▶ **Exercise materials**
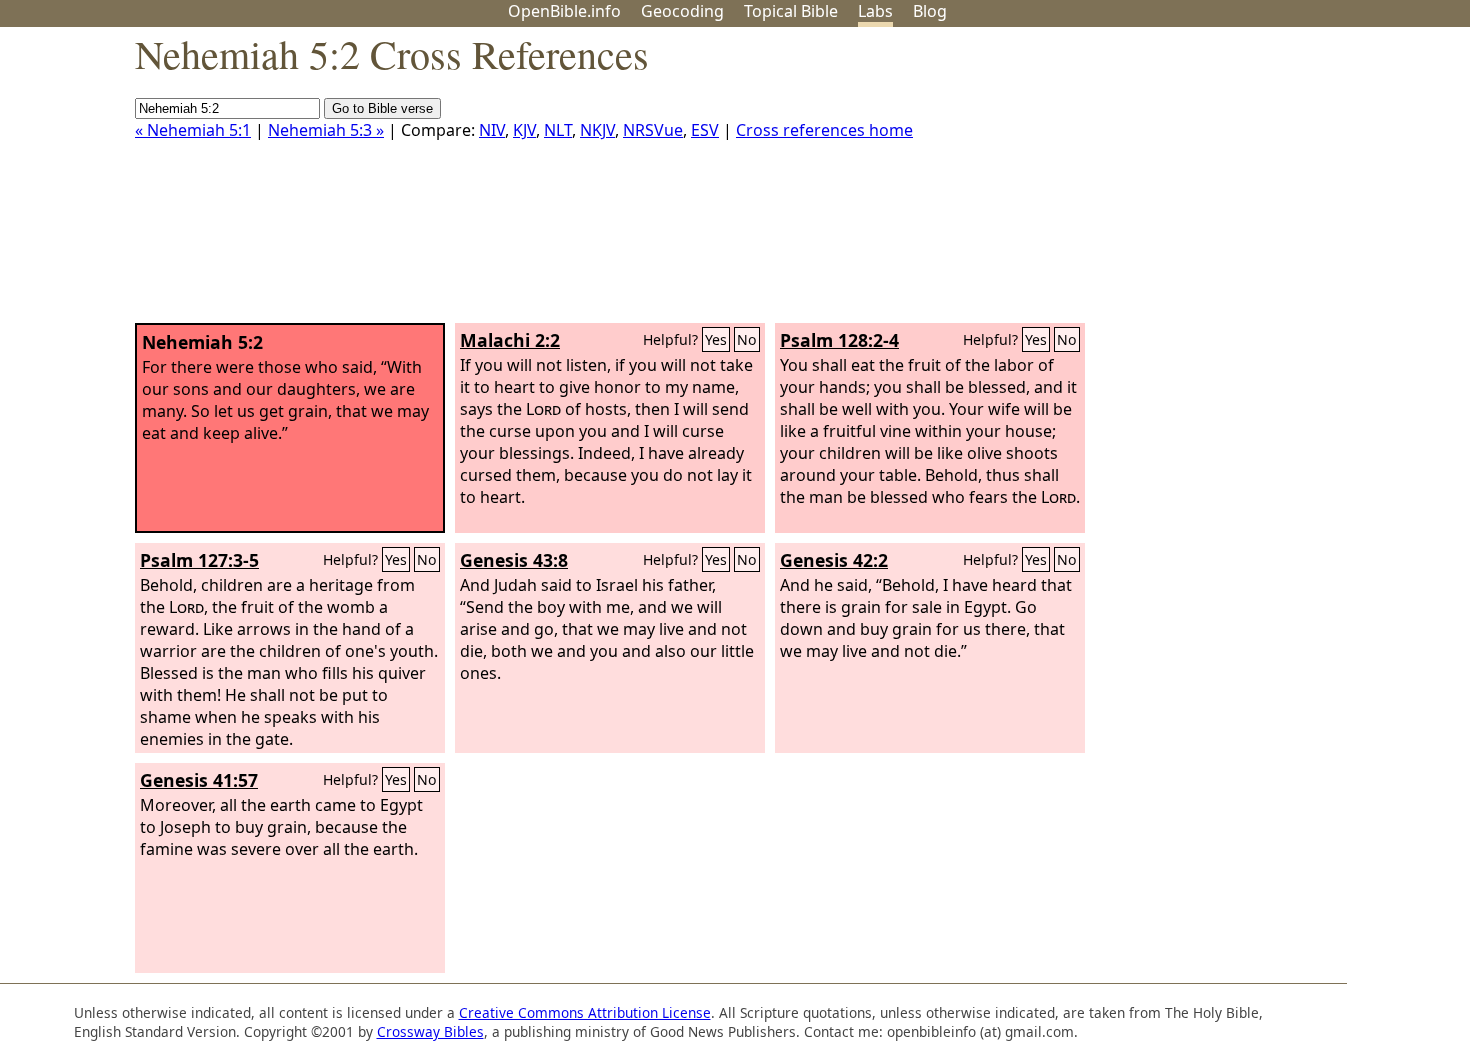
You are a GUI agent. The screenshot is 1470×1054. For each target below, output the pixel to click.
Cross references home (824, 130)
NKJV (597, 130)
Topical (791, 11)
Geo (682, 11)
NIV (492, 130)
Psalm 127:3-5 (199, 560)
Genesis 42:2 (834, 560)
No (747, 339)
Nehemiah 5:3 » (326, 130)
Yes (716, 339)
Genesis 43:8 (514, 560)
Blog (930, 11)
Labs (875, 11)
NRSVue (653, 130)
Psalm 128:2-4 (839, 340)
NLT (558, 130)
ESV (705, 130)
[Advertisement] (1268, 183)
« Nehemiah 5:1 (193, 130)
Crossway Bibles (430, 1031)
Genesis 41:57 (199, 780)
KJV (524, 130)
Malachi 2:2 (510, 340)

--

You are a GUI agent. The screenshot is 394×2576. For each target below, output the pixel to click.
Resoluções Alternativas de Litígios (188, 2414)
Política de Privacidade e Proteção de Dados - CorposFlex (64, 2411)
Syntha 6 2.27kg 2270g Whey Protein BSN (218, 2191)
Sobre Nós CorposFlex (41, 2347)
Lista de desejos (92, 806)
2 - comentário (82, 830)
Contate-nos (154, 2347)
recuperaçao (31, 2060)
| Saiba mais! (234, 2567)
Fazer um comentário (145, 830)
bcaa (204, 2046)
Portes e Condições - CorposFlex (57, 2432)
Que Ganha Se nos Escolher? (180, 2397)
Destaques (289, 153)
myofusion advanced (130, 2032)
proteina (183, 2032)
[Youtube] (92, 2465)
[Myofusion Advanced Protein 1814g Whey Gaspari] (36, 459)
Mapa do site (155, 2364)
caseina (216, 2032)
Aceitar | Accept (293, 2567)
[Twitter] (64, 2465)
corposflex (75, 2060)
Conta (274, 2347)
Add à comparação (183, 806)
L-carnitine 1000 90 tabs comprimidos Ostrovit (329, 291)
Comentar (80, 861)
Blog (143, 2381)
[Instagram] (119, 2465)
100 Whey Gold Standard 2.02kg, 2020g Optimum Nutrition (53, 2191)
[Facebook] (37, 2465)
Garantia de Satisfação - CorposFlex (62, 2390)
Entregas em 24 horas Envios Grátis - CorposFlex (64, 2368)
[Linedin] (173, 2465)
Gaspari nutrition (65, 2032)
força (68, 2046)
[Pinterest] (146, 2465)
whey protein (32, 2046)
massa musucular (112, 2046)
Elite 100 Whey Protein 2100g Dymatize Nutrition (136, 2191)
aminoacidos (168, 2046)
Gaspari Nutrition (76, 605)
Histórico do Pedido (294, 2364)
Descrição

==

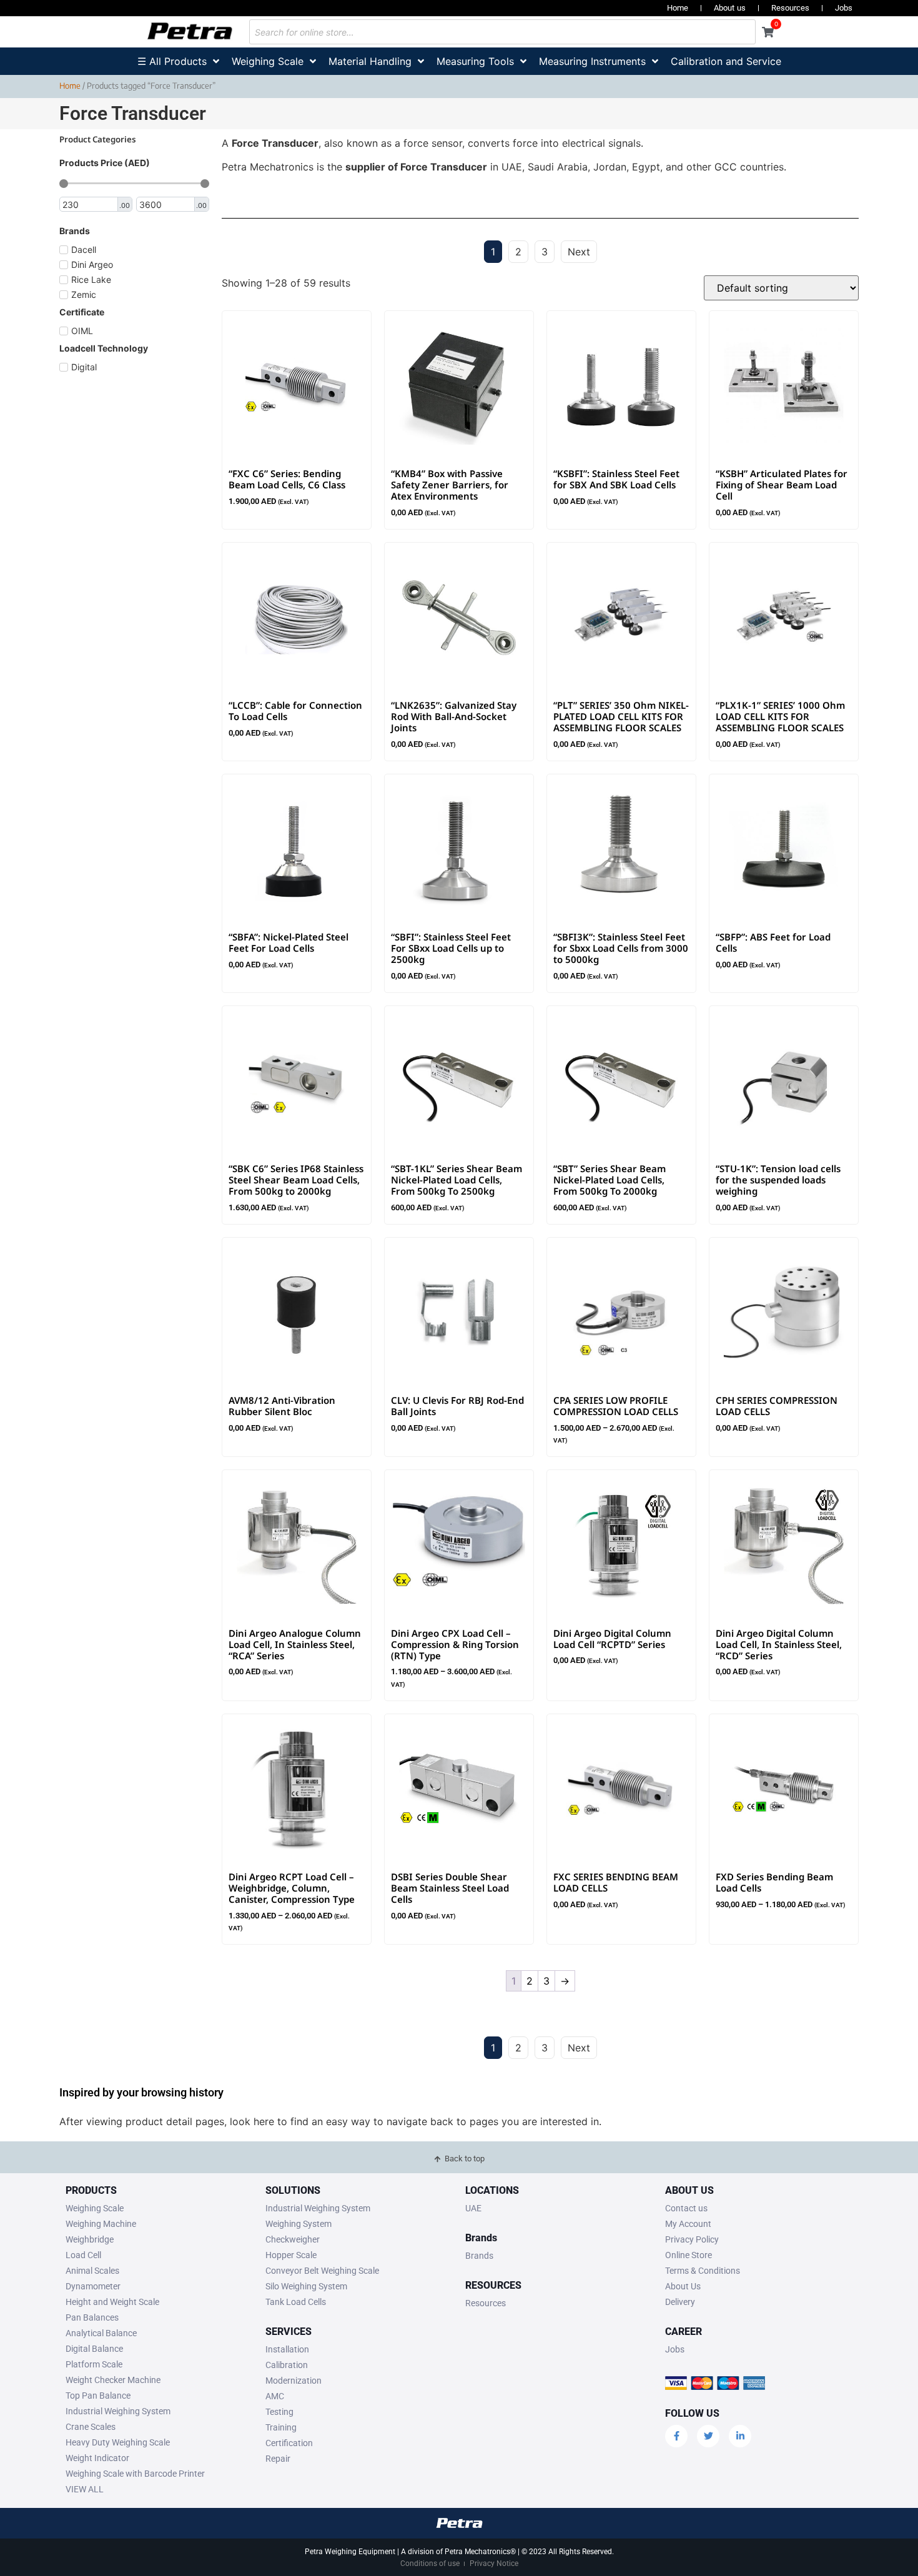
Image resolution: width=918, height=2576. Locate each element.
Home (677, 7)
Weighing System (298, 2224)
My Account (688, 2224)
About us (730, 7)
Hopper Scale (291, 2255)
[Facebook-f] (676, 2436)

▶ **Task brief**
Each line of the material that contains the string "below" has to be copied out.

▶ **Response to the task**
You are a GUI agent. The screenshot is 1470×1054. For each target below, output the pixel to click.
You are a GUI agent. The screenshot is 394×2576. For each target below, output the pixel to click.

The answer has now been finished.